By Law Siu-lan / HONG KONG

Creative counting : Proportional Representation explained. Sort of.

PUT A TICK IN THE CIRCLE. It is that simple. Or at least that is what Justice Woo Kwok-hing would like Hong Kong voters to believe. As the chairman of the Electoral Affairs Commission, Woo is the man charged with ensuring that the first post-handover Legislative Council poll is free and fair. Another part of his job is telling voters how to accurately mark their ballots on May 24. The world is watching this poll closely, and a healthy turnout would send the right signal. This explains the official television ads that have been running every half hour during prime time. Each one ends with an announcer saying: "Your tick makes the election tick!"

If only it were really that simple.

"Can someone tell me what proportional representation is?" asks immigration officer Yik Shuk-mei, referring to the new electoral system. "I have no idea how the seats will be allocated. Isn't that the key to this year's system?" A very good question - and one that has people baffled all over Hong Kong. In fact, Justice Woo doesn't even like to mention the term proportional representation. "I don't think voters need to know what it is about," he says.

Woo is supposedly the most qualified person to explain the system, but when even he avoids discussing the details, one can only wonder how complicated the process really is. This matters because voter confusion may cripple an already dismal turnout record (35.8% in 1995) and give conspiracy theorists a reason to argue that the electoral changes smack of political intrigue hatched in Beijing.

The current voting system has its genesis in the 1995 election. That poll used the old-fashioned first-past-the-post format; whoever polled highest won a seat. When the ballots had been counted, the pro-China Democratic Alliance for Betterment of Hong Kong discovered that even though they commanded 40% of the total vote, they had only won two seats out of 20. Not only that, but some of the party's leading lights lost. True to its name, the DAB decided things could be done better, and party brass complained to the Beijing-appointed body that was handling the details for the first post-British legislature.

(Stored data)
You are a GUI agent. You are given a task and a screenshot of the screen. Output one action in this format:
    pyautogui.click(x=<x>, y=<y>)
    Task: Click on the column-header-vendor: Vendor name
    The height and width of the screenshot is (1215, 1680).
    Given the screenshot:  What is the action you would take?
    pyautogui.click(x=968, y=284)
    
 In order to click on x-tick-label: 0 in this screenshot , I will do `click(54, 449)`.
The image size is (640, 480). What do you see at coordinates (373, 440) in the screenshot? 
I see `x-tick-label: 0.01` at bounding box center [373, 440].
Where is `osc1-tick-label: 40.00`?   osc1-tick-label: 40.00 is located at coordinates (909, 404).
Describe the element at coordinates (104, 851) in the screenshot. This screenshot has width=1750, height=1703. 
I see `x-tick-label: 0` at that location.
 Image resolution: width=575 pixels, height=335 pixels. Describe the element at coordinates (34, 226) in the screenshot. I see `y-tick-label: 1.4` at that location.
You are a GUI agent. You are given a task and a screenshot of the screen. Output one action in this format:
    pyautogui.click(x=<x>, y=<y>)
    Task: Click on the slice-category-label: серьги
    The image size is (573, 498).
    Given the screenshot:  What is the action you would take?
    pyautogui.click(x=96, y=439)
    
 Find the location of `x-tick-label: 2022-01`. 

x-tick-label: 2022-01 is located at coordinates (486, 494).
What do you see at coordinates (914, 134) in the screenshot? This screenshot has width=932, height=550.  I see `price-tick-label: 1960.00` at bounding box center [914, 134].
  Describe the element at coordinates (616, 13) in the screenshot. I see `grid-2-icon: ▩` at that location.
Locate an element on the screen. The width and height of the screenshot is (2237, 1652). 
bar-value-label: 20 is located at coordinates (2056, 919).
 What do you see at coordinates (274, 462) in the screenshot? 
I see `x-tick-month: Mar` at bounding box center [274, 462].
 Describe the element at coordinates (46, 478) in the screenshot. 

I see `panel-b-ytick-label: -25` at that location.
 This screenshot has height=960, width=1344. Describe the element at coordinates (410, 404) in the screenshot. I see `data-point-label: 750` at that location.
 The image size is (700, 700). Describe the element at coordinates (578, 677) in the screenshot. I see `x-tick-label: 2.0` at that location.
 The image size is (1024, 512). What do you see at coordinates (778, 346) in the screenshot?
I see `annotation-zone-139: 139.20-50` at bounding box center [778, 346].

WORK INSTRUCTION 1: Retype the Hong Kong election article from "PUT A TICK IN" to "really that simple.".
WORK INSTRUCTION 2: Decide whether each statement agrees with the Hong Kong election article, answering yes or no and quoting the words that settle it. (a) Turnout in 1995 was 35.8%. (b) Woo believes voters should understand how proportional representation works. (c) The DAB won two of 20 seats in the 1995 election.
WORK INSTRUCTION 3: Write the next part of the Hong Kong election article, starting after its last sentence.
The material above stands apart from the Hong Kong election article.

RESPONSE AREA 1:
PUT A TICK IN THE CIRCLE. It is that simple. Or at least that is what Justice Woo Kwok-hing would like Hong Kong voters to believe. As the chairman of the Electoral Affairs Commission, Woo is the man charged with ensuring that the first post-handover Legislative Council poll is free and fair. Another part of his job is telling voters how to accurately mark their ballots on May 24. The world is watching this poll closely, and a healthy turnout would send the right signal. This explains the official television ads that have been running every half hour during prime time. Each one ends with an announcer saying: "Your tick makes the election tick!"

If only it were really that simple.

RESPONSE AREA 2:
(a) Yes: "(35.8% in 1995)"
(b) No: "I don't think voters need to know what it is about,"
(c) Yes: "they had only won two seats out of 20."

RESPONSE AREA 3:
Here is where things get truly surreal. Two systems were floated - a "two-seat, one-vote" format (where both first and second-place finishers in a constituency would get a seat) and "proportional representation" (where the number of seats mirrors the percentage of votes). The DAB favored the former because it would have helped place more candidates; its people came a close second in several races. But Chief Executive Tung Chee-hwa favored proportional representation. Not because it was necessarily the best system, but because it is one that is well-known to the international community (versions are used in New Zealand and Germany). Tung wanted to send a positive signal at a time when much of the planet was convinced Beijing was going to roll back democracy in Hong Kong.

So proportional representation it was. Well, sort of. "After Mr. Tung switched [formats]," says Secretary for Constitutional Affairs Michael Suen, "we had only about six months to come up with the system." Or at least that is the official excuse. Suen's solution: "list voting" and "largest remainder formula." Bear with us, and we will try to explain.

List voting first. Voters choose not candidates but parties. In the constituency of Hong Kong Island, for example, eight parties are vying for four seats. On a voting list, each party ranks candidates in order of preference - the individual the party most wants to win goes at the top and so on. Voters may only vote for one list (or party). Hence spreading votes around is not allowed - choosing, say, three candidates from one party and a fourth from a different group.

Martin Lee Chu-ming, whose Democratic Party won 12 seats under the old system, has a jaundiced view of the new arrangement. "We have a system whose name was liked by Tung," he says, "with details tailor-made for the DAB."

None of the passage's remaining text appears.